WRITTEN REQUEST – Starting with the line containing "957x410 pixels. How" and going on through the end of the listing, give those lines again with "info icon" switched to "help icon" and everything else unchanged. Leave the pictures out of your answer.

--

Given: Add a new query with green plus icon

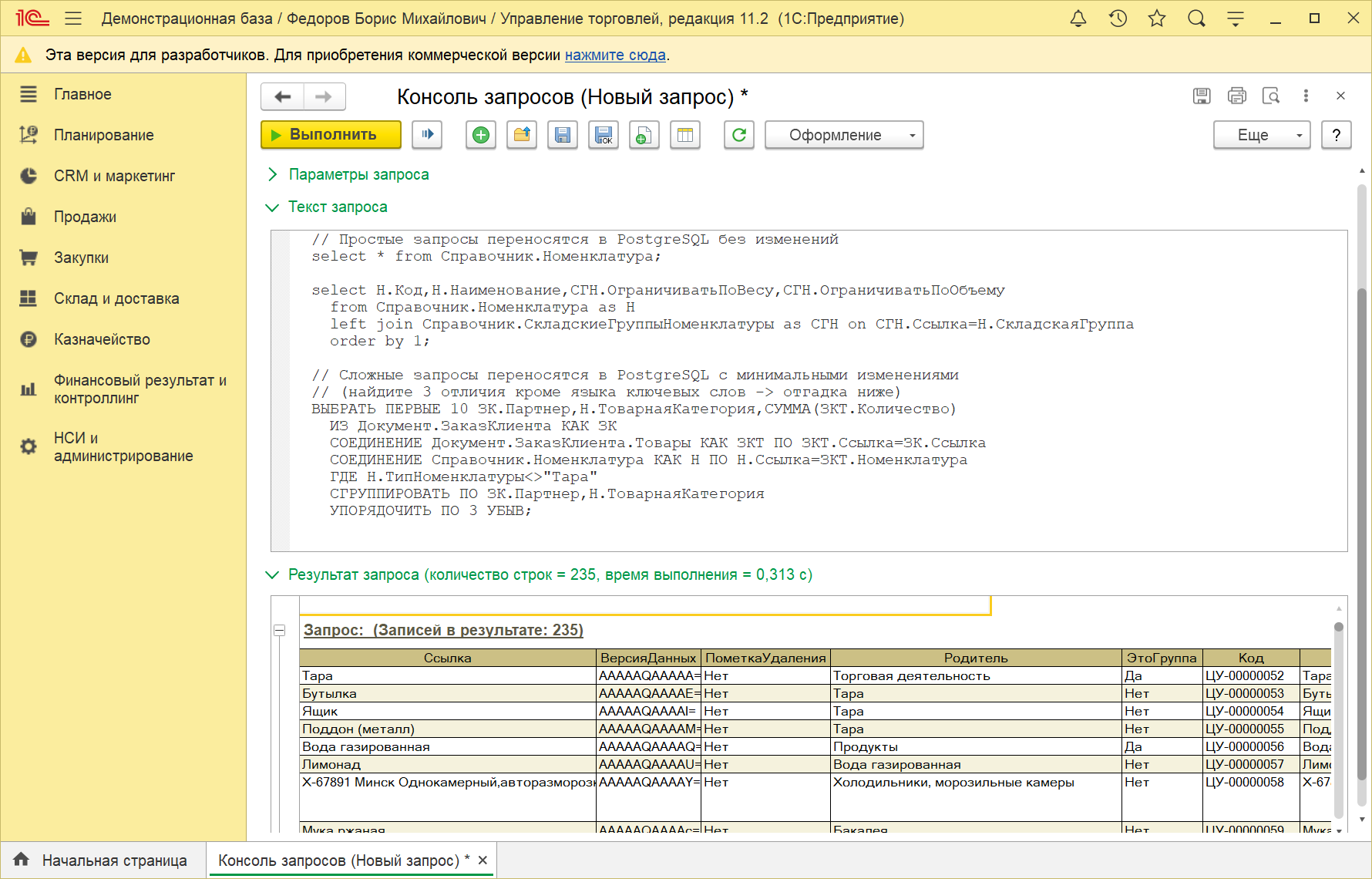Looking at the screenshot, I should [480, 135].
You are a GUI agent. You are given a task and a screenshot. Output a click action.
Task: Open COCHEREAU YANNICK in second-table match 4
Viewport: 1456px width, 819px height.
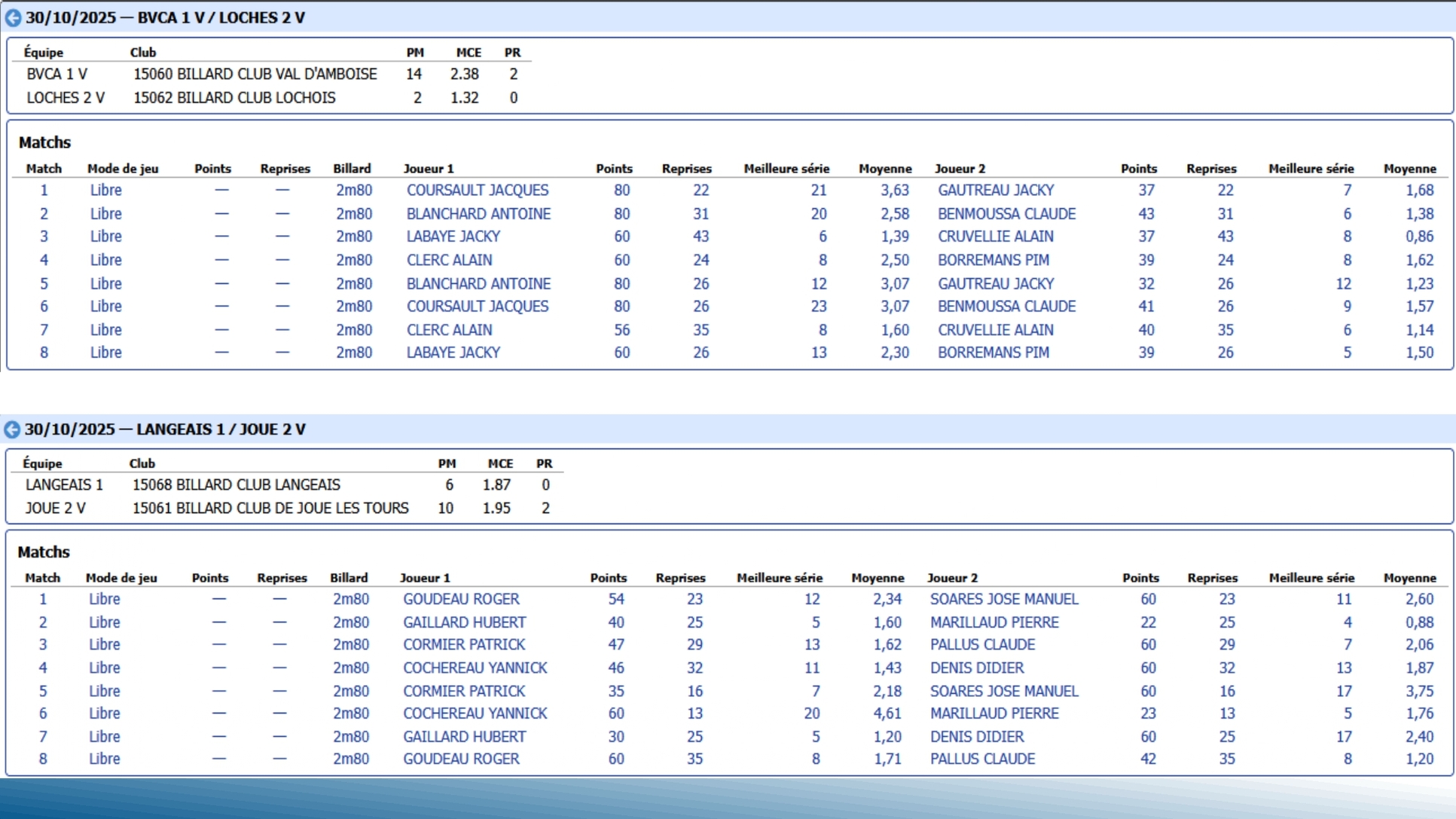[475, 668]
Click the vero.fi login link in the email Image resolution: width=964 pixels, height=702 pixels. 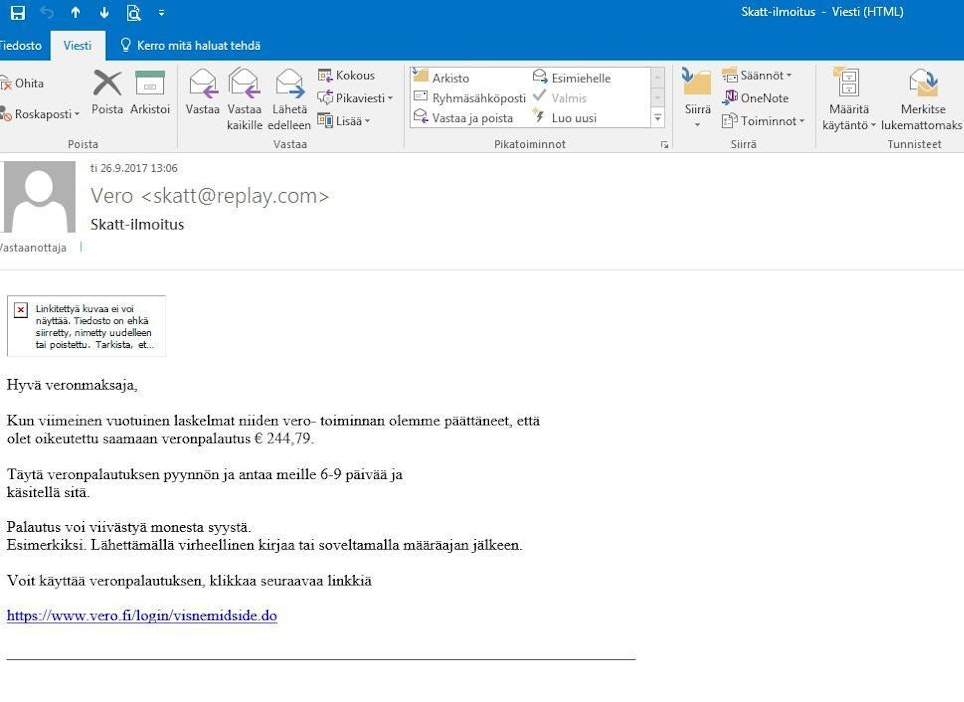[142, 616]
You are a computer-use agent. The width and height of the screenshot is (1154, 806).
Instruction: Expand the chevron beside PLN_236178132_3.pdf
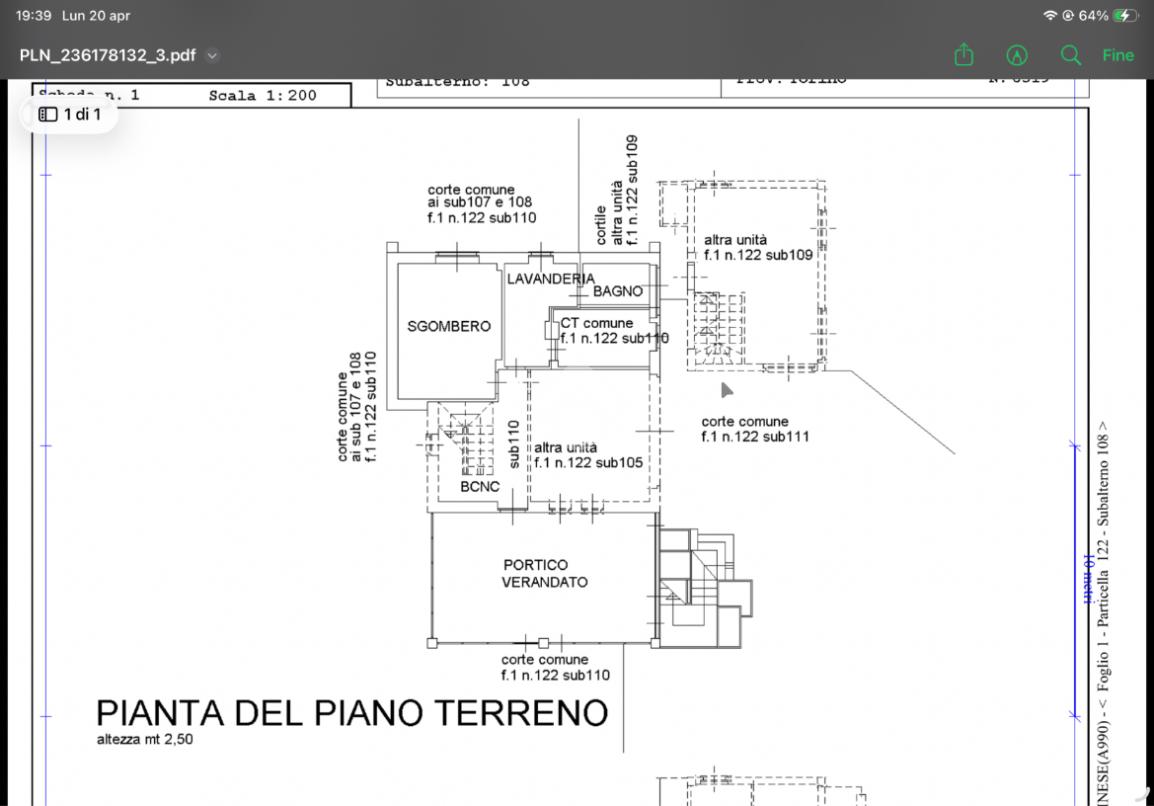212,56
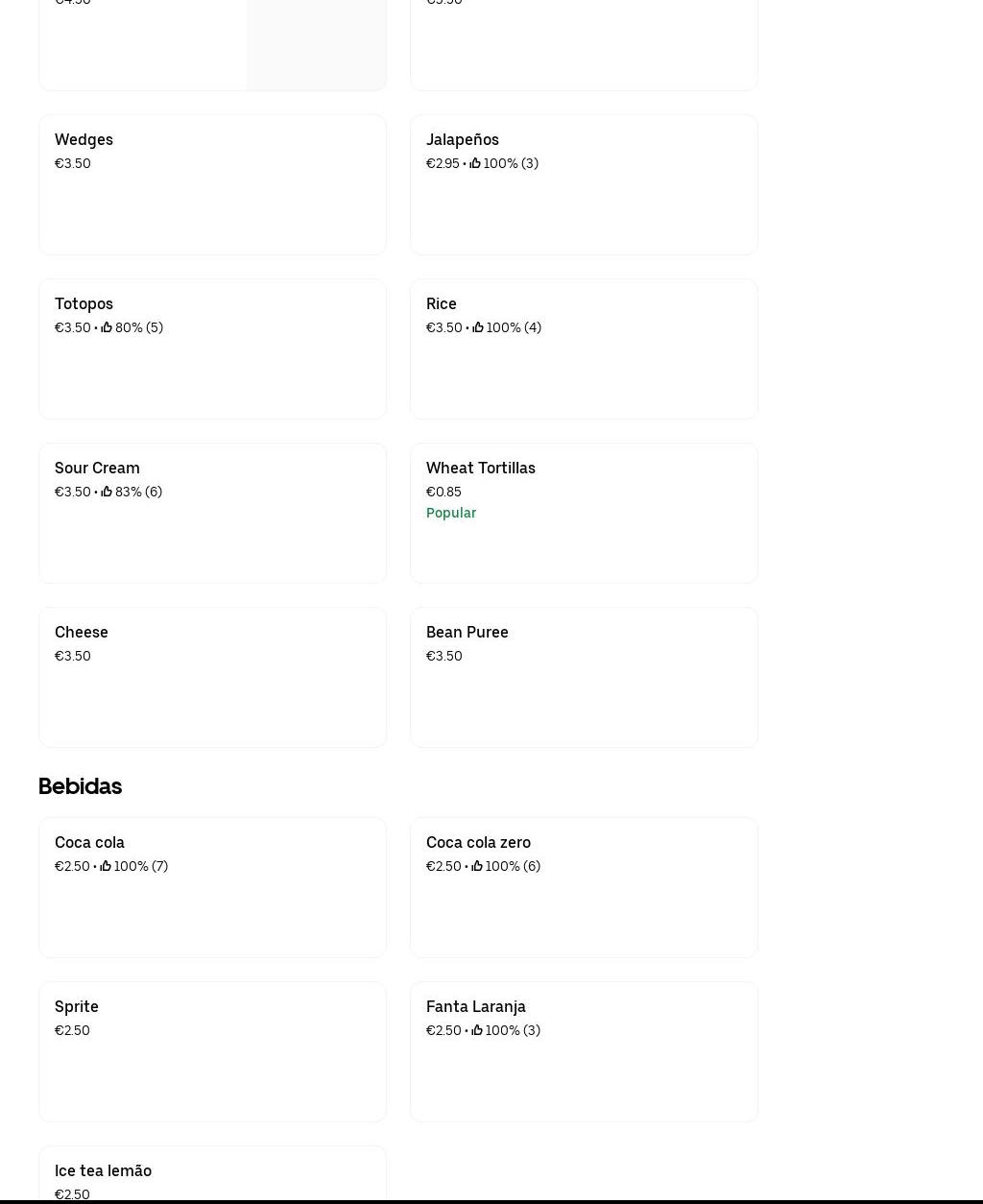Click the Rice thumbs-up rating icon

(x=478, y=327)
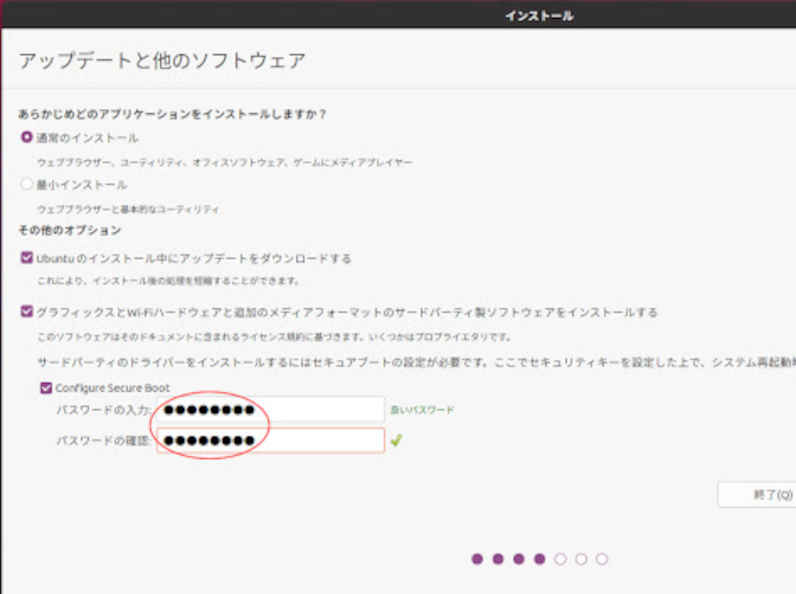The height and width of the screenshot is (594, 796).
Task: Click the middle empty progress dot
Action: click(x=581, y=559)
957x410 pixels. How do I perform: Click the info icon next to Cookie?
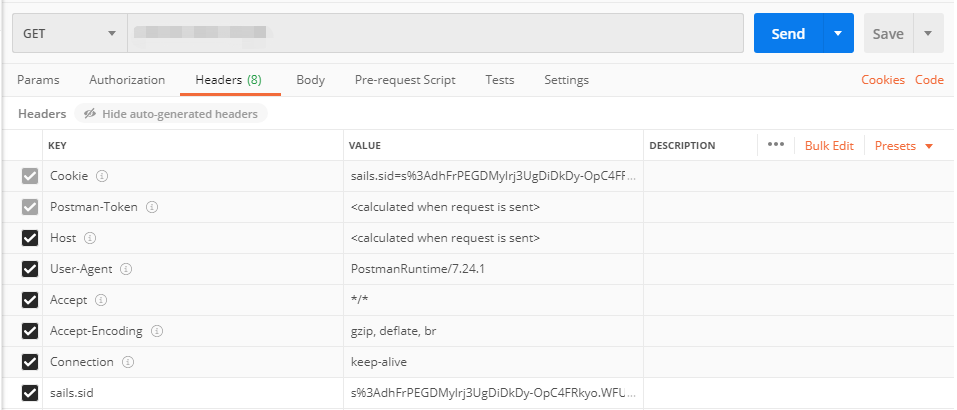[x=102, y=177]
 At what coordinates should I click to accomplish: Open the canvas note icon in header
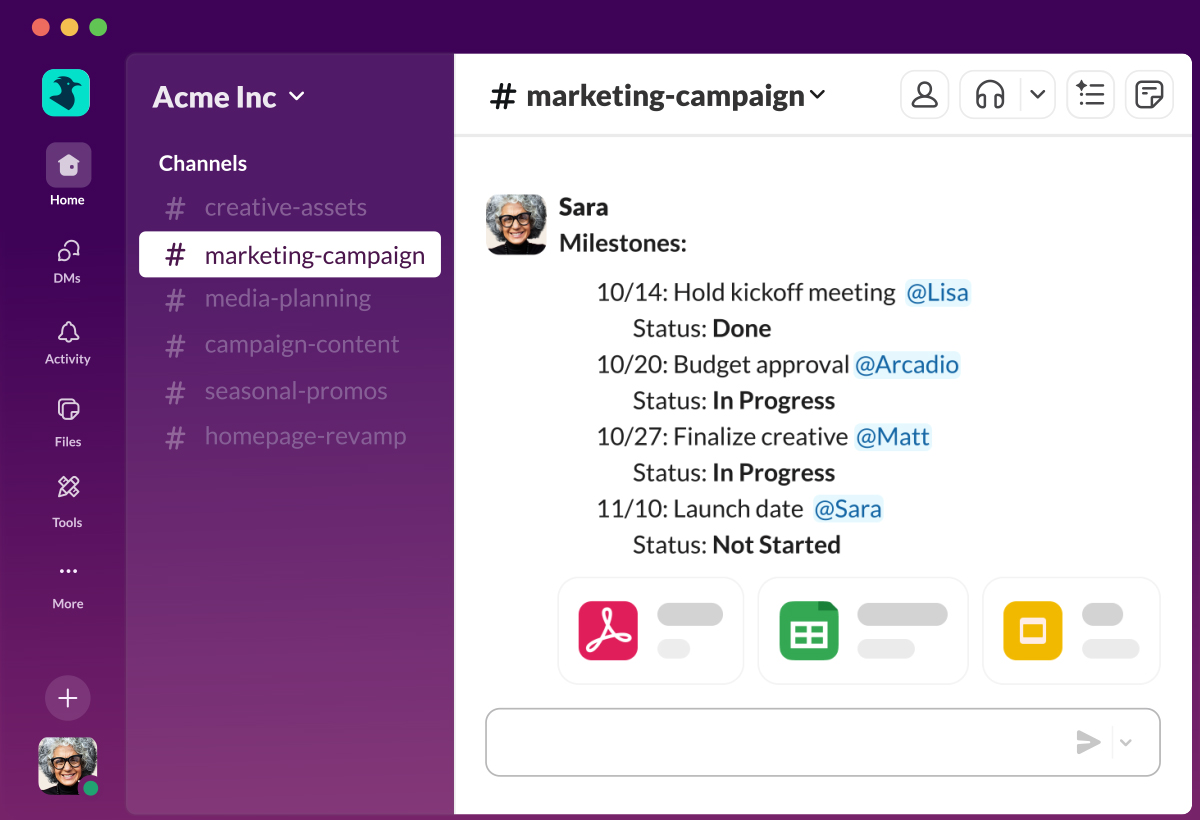(x=1149, y=95)
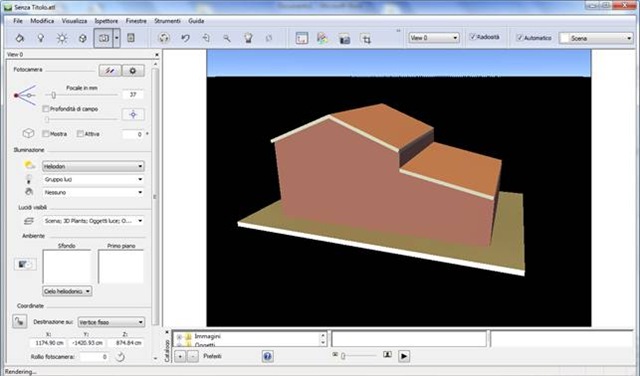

--

EXERCISE RESPONSE –
957x410 pixels. How do I perform: Click the help icon next to Cookie?
[x=102, y=177]
 At what coordinates should I click to accomplish: Open the canvas note icon in header
(x=1149, y=95)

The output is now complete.